The story of The Little Theater On The Farm...


"Treading the (barn)boards"

Barn-turned-theater needs donations to finish taking shape.

By Bonnie Naumann

From "The Post-Star" Monday, June19, 2006

            FORT EDWARD- Over the past year, Linda Lee Hermans has started transforming her 19th-centuy barn into a theater using volunteer labor and donated construction supplies.

            Where hay and manure were piled several feel deep last May, a concrete floor and stage now sit.

            Beams that were strewn with cobwebs and grit are now adorned with light fixtures built from antique lanterns and cattle yokes.

            A new stairway leads upstairs to an attic that is home to barn swallows, a long rack of donated costumes and a collection of stage props picked up a garage sales.

            “I’ve been feeling my instinct all along, “ Hermans said.

            After she purchased the barn in 2003, Hermans had an early morning vision to convert the barn into a theater.

            Since then, she has relied on volunteers, donations and bargains to accomplish the jobs on her ever growing to-do list.

            When the Mary McClellan Hospital closed, Hermans went to the auction with a gut feeling that she would find curtains for the stage.

            She walked through the whole building saying, “I know my curtains are here”- and sure enough, on the top floor, she found a set of 16-foot drapes.

            She plans to re-hem the mauve material and hang it in the theater so she can open this summer.

            Hermans wants to offer the space for open mics or family-friendly concerts, if the artists do their own advertising.

            One day, she got a call from a friend in the construction business who had too much concrete, asking if she wanted some.

            She did, but she had a matter of minutes to decide where she wanted to put it, because it was already mixed.

            After The Post-Star wrote an article about Hermans in May she received a call from a woman in the Rochester area who was cleaning out a basement full of costumes and stage props.

            But donated materials and labor have their limits.

            Hermans has already spent more than $15,000 of her own money.  Thius weekend, she started fundraising.

            She and several volunteers dressed in costume and held out buckets to cars passings along Broadway in front of the Washington County government center.

            That money will go toward purchasing more building materials.

            Hermans plans to put in a 1,000 gallon holding tank, a crushed stone driveway and landscaping.

            “It’s amazing, once you bring it to life, how it takes off,” she said.

SUPPLIED DATA:
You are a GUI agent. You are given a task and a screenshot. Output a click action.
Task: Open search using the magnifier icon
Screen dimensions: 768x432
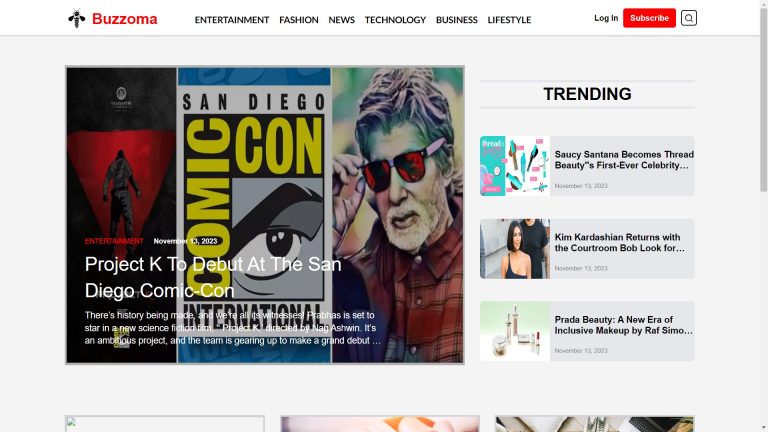688,18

WHAT YOU ARE ASKED TO DO: Reproduce the part of the barn theater article starting with "She did, but" and going on through "more building materials.".

ANSWER TO THIS EXERCISE:
She did, but she had a matter of minutes to decide where she wanted to put it, because it was already mixed.

            After The Post-Star wrote an article about Hermans in May she received a call from a woman in the Rochester area who was cleaning out a basement full of costumes and stage props.

            But donated materials and labor have their limits.

            Hermans has already spent more than $15,000 of her own money.  Thius weekend, she started fundraising.

            She and several volunteers dressed in costume and held out buckets to cars passings along Broadway in front of the Washington County government center.

            That money will go toward purchasing more building materials.